[Dataset records]

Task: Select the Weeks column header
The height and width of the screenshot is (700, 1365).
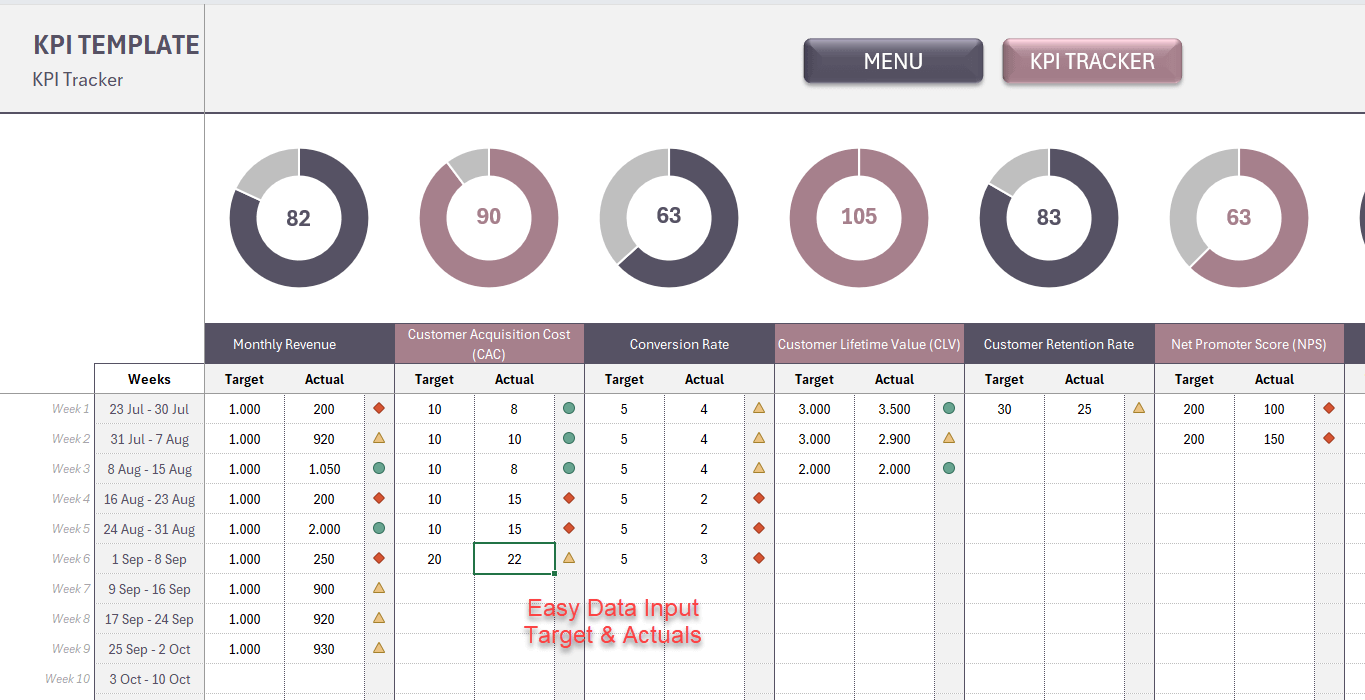Action: tap(149, 379)
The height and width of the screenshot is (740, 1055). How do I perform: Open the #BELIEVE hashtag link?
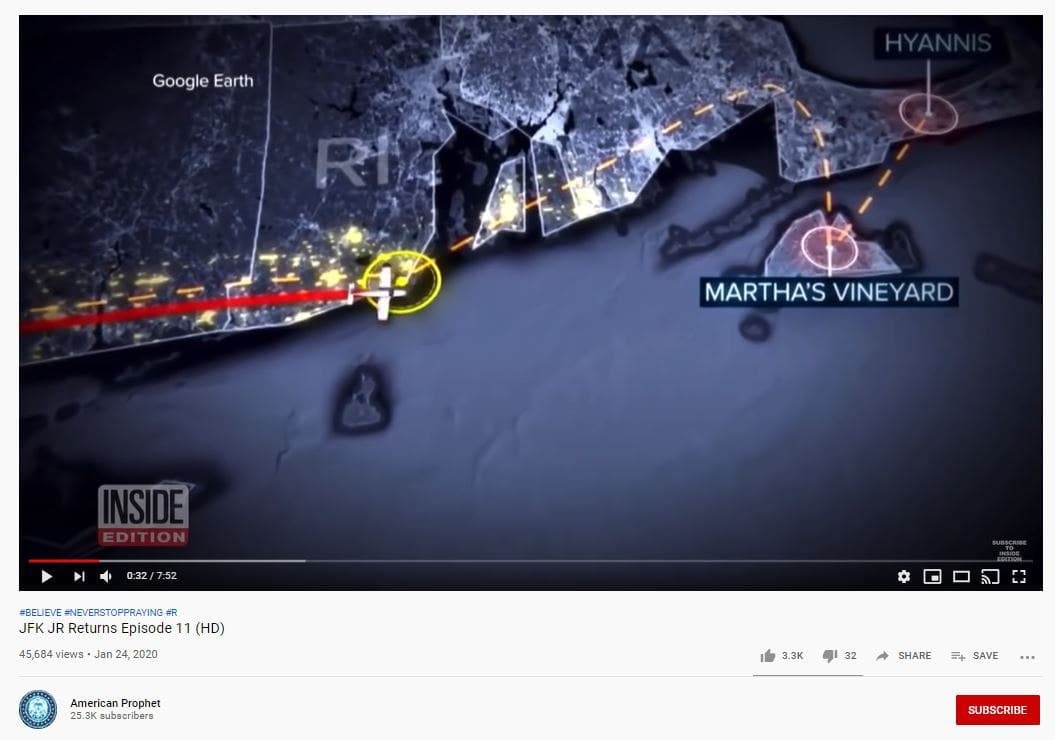coord(40,612)
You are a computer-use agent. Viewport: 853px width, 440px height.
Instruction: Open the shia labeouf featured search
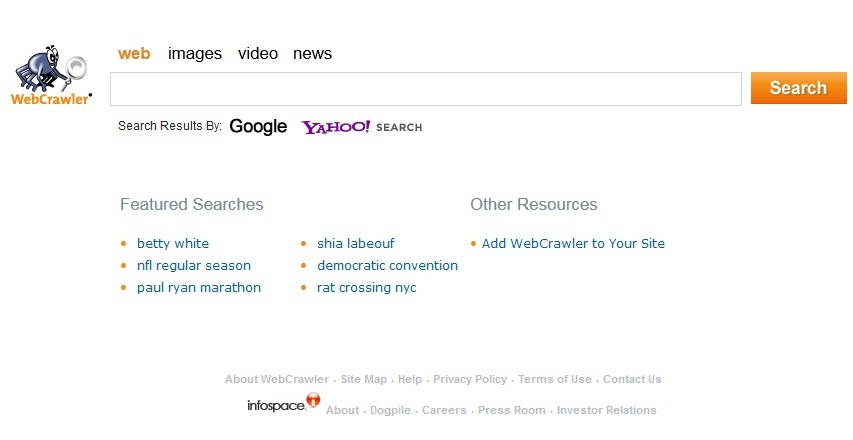pos(356,244)
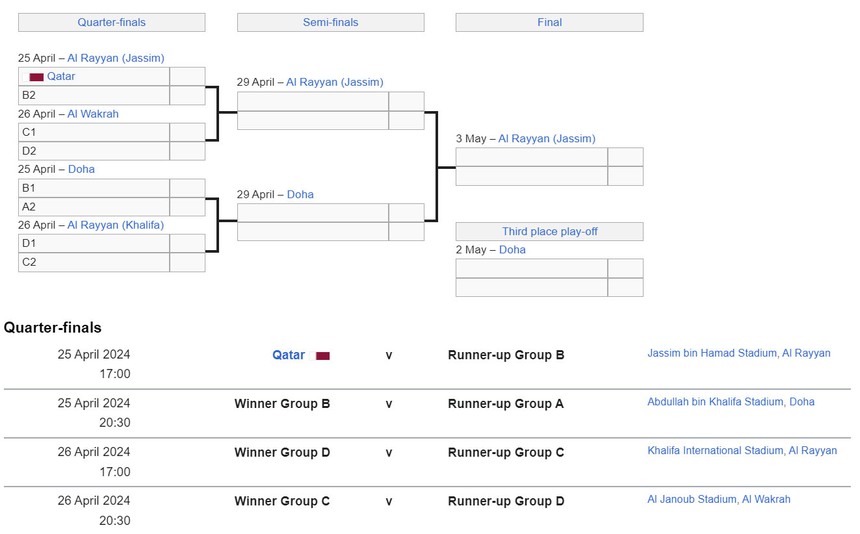Open the bold Qatar team link in fixtures

point(288,355)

* **ACTIVITY**:
Only the lines from the line with "The height and width of the screenshot is (700, 1365)." through the closing line of the data, both included, should be set down, exactly as written and without pictures.

* **SOLUTION FOR THIS TASK**:
The height and width of the screenshot is (700, 1365).
Action: tap(149, 379)
The height and width of the screenshot is (740, 1055). How do I perform: Open the #BELIEVE hashtag link?
coord(40,612)
You are a computer-use agent. Viewport: 853px width, 440px height.
Instruction: Open the shia labeouf featured search
pos(356,244)
Open the bold Qatar team link in fixtures

point(288,355)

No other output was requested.